JAKARTA, KOMPAS.com - Staf Khusus Presiden Abdul Ghofarrozin meminta peristiwa pembakaran bendera saat peringatan Hari Santri di Garut, baru-baru ini, direspons dengan kepala dingin.
"Karena ini perkara sensitif, maka yang paling penting, mengedepankan suasana kondusif, tak boleh grasa-grusu, harus dipandang dari segala sisi secara matang," ujar Ghofarrozin ketika dijumpai di Kompleks Istana Presiden, Jakarta, Selasa (23/10/2018).
Menurut Ghofarrozin, dalam konteks Indonesia yang saat ini sedang menjalani pesta demokrasi, peristiwa pembakaran bendera itu bukan tidak mungkin dipolitisasi.
Ghofarrozin juga mengatakan bahwa insiden ini mesti didudukkan pada persoalan yang sebenarnya.
"Maka, kemudian harus didudukkan pada persoalan yang sebenarnya. Semua tenang, kondusif dan mendudukan pada persoalan yang sebenarnya. Jadi, semangatnya adalah menyelesaikan persoalan ini, bukan mengajak masyarakat menjadi tersekat-sekat," ujar Ghofarrozin.
Saat ini, Indonesia masih diliputi keriaan suasana Hari Santri yang jatuh 22 Oktober 2018 lalu. Ia pun mengajak seluruh umat Muslim untuk tidak merusak kekhusyukan Hari Santri Nasional dengan aksi-aksi provokasi terkait peristiwa pembakaran bendera.

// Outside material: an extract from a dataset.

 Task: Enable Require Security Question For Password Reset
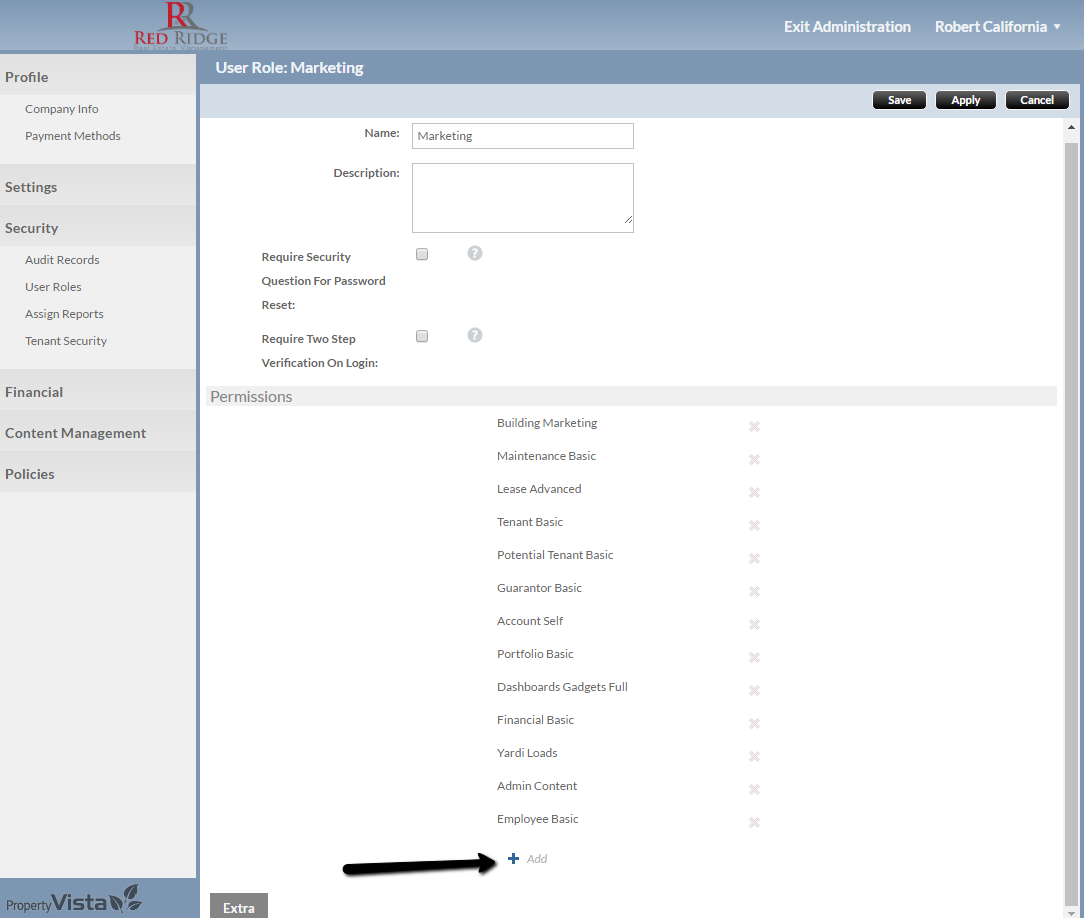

Diberitakan, Menteri Koordinator Politik Hukum dan Keamanan Wiranto merespons video sekelompok orang membakar bendera saat peringatan Hari Santri di Limbangan Garut.
Wiranto mengatakan, setelah video pembakaran bendera dan ikat kepala tersebut beredar di media sosial, kasus tersebut kemudian membesar.
GP Ansor sebagai pihak yang menaungi terduga pelaku pembakaran, kata Wiranto, telah menyerahkan ketiga anggotanya kepada Kepolisian untuk diproses hukum secara adil. Wiranto memastikan, Kepolisian dan Kejaksaaan akan mengusut kasus tersebut.
Di akhir pernyataannya, Wiranto mengingatkan agar jangan ada pihak yang memanfaatkan kasus tersebut.
"Siapapun dan pihak manapun yang mencoba memanfaatkan situasi ini untuk hal negatif yang justru akan menganggu ketenangan masyarakat, maka sama dengan mengkhianati pengorbanan para pendahulu kita, terutama para ulama dan santri yang berkorban untuk NKRI," pungkas dia.